No Blue Light–Induced NPQ in Iron-Stressed ΔOCP Cells. (A) and (B) Fluorescence changes in iron-starved ΔOCP cells. Dark-adapted 14 d iron-starved wild-type (A) and ΔOCP (B) cells were illuminated successively with low-intensity blue-green light (400 to 550 nm; 80 μmol photons m⁻² s⁻¹) and high-intensity blue-green light (740 μmol photons m⁻² s⁻¹). Fluorescence yield changes were detected in a PAM fluorometer. The cells were at 3 μg chlorophyll/mL. (C) and (D) Room temperature fluorescence spectra of ΔOCP cells adapted to low light intensities of blue-green light (solid line) and after 5 min of high intensities of blue-green light illumination (dotted line).

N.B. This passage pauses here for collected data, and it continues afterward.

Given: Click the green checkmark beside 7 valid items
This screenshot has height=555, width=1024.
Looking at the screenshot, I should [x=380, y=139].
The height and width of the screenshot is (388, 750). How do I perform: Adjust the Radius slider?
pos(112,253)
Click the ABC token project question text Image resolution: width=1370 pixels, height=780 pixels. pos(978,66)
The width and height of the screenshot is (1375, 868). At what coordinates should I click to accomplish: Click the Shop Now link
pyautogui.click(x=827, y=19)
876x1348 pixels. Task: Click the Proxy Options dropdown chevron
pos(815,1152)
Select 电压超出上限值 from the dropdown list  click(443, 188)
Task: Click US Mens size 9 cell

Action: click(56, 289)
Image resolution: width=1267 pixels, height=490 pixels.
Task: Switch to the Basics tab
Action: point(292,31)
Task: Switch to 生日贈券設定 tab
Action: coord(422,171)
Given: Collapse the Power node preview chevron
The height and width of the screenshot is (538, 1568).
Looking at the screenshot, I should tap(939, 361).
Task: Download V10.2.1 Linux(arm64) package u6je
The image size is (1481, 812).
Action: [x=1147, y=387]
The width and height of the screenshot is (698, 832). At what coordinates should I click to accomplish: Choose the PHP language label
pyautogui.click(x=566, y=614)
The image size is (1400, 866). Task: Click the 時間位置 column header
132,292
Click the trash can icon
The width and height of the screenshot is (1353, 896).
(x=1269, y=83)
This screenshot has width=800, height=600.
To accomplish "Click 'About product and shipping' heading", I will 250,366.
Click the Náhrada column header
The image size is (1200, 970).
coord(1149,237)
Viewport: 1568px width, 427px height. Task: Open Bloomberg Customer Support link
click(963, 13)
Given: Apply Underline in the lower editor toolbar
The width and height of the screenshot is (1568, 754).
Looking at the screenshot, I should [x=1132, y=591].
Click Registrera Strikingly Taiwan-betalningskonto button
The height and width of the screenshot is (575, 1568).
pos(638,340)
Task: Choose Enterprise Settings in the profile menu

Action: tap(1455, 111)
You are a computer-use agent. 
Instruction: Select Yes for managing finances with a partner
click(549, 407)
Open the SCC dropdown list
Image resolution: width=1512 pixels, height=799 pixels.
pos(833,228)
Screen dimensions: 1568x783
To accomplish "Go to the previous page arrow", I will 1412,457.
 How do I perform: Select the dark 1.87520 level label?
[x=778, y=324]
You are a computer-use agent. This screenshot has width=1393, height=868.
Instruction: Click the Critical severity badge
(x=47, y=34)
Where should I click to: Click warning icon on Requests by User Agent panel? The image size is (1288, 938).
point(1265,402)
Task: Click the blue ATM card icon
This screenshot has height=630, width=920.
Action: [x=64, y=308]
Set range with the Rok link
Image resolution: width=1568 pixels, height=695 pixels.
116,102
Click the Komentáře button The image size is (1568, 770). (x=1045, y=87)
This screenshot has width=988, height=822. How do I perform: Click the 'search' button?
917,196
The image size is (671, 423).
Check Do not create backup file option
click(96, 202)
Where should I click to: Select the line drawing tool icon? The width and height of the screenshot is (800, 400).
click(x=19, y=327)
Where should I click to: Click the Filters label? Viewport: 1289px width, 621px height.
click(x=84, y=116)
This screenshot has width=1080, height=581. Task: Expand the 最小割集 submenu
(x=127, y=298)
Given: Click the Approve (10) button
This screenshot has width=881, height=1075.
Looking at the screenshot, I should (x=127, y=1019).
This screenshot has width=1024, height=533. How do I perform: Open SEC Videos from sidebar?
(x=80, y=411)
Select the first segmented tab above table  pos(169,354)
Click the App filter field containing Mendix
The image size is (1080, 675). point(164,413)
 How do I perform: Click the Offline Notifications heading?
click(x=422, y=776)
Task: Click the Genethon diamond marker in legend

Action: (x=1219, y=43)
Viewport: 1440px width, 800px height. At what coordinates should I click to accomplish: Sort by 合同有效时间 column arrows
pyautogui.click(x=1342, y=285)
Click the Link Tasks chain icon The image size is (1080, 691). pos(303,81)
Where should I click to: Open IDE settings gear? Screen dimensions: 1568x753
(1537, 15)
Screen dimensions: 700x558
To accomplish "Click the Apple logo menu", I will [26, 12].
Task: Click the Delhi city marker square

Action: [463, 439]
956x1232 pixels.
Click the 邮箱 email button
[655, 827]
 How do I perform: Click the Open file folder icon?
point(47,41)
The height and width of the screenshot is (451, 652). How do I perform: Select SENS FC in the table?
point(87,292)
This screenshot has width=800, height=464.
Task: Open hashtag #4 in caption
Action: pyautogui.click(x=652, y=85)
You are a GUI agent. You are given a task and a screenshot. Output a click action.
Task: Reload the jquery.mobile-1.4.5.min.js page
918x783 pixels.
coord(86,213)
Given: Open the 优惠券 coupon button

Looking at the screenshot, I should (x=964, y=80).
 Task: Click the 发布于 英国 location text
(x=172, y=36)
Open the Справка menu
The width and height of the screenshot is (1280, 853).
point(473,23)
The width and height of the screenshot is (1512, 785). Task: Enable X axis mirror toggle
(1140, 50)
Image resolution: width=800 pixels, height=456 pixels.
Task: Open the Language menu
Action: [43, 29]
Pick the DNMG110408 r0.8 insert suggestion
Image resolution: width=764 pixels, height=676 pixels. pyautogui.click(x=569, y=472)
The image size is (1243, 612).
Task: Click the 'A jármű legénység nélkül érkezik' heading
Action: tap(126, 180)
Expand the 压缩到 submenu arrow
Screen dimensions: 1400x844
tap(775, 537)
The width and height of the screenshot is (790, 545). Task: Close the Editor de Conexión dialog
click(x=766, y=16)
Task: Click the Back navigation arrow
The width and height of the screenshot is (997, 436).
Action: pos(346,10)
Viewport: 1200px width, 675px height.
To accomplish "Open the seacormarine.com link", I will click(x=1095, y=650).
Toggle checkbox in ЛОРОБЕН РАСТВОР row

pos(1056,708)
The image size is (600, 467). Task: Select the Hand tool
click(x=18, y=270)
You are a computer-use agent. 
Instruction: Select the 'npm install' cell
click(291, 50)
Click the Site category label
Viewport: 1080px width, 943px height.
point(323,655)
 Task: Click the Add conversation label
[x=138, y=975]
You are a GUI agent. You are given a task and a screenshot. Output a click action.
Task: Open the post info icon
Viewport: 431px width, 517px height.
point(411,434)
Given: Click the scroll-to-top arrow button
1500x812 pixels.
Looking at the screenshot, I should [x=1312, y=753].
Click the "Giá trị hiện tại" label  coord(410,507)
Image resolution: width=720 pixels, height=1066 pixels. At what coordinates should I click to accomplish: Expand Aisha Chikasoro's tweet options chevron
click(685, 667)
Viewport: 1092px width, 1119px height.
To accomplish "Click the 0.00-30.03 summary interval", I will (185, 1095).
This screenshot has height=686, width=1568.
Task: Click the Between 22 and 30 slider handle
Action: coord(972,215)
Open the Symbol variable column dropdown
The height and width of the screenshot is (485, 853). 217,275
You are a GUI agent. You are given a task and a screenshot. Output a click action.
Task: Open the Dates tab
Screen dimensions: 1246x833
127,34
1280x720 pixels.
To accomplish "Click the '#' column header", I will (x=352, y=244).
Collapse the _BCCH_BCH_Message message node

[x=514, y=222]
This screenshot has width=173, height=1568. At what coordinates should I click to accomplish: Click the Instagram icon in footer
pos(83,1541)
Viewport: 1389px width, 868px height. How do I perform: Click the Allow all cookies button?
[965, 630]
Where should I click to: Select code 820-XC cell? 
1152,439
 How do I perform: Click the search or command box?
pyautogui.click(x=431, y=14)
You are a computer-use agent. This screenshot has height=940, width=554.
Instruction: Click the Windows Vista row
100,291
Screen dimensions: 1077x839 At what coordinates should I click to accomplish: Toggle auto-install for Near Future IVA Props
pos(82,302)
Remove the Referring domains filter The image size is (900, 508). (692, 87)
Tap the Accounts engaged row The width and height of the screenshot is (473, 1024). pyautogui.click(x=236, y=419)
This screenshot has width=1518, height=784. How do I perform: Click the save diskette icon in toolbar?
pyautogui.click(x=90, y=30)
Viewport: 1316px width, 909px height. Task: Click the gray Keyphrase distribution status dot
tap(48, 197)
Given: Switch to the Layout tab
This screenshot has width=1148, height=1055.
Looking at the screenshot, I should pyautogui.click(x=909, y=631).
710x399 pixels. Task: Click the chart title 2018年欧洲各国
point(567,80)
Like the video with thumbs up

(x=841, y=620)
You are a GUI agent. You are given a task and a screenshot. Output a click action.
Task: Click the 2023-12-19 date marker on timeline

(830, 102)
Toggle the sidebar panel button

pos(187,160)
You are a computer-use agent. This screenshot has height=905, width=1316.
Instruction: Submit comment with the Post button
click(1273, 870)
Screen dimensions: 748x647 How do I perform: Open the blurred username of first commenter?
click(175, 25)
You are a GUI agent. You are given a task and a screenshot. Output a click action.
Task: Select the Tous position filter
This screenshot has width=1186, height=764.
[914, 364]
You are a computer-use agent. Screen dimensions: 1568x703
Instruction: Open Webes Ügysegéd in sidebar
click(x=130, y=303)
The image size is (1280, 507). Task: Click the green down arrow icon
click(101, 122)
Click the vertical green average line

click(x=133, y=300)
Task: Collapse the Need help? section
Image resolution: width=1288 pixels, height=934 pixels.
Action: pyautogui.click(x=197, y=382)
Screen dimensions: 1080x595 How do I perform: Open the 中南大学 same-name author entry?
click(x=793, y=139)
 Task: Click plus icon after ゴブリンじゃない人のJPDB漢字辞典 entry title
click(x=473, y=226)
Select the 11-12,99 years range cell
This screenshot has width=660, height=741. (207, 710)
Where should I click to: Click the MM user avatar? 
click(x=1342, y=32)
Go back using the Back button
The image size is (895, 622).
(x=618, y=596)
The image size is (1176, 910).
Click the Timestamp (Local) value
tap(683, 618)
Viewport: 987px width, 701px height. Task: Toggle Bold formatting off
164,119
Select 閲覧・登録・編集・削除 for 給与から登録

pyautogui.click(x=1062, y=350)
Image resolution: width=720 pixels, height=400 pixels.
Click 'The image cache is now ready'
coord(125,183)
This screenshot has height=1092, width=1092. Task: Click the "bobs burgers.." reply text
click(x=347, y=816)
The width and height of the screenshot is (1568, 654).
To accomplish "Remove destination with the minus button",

Excitation was done at 600 nm (C) and at 430 nm (D). (E) The 77K fluorescence emission spectra of iron-containing (solid line), 14 d iron-starved (dotted line) wild-type cells, and 14 d iron-starved ΔOCP cells (dashed line). Excitation was done at 600 nm. (F) The 77K fluorescence excitation spectra of 14 d iron-starved wild-type (solid line) and ΔOCP (dotted line) and PAL cells (dashed line). Emission was monitored at 685 nm. The cells were at 3 μg chlorophyll/mL.

Figure 12.

IsiA Presence in Iron-Starved ΔOCP Cells. (A) The 77K fluorescence emission spectra of iron-containing (solid line) and 14 d iron-starved (dotted line) wild-type cells and of 14 d iron-starved ΔOCP cells (dashed line). Excitation was done at 430 nm. The cells were at 3 μg chlorophyll/mL. (B) Immunoblot detection of IsiA of the membrane fraction isolated from 13 d iron-starved ΔOCP (lane 1) and wild-type (lane 2) cells. An antibody against the subunit AtpB of the ATP synthase was used as internal standard (bottom panel). Each sample contained 2 μg of chlorophyll. (C) Comparative densitometry of IsiA levels in iron-starved wild-type and ΔOCP thylakoids. The results represent the average of three independent experiments. Each error bar shows the maximum and minimum density of band values for each point.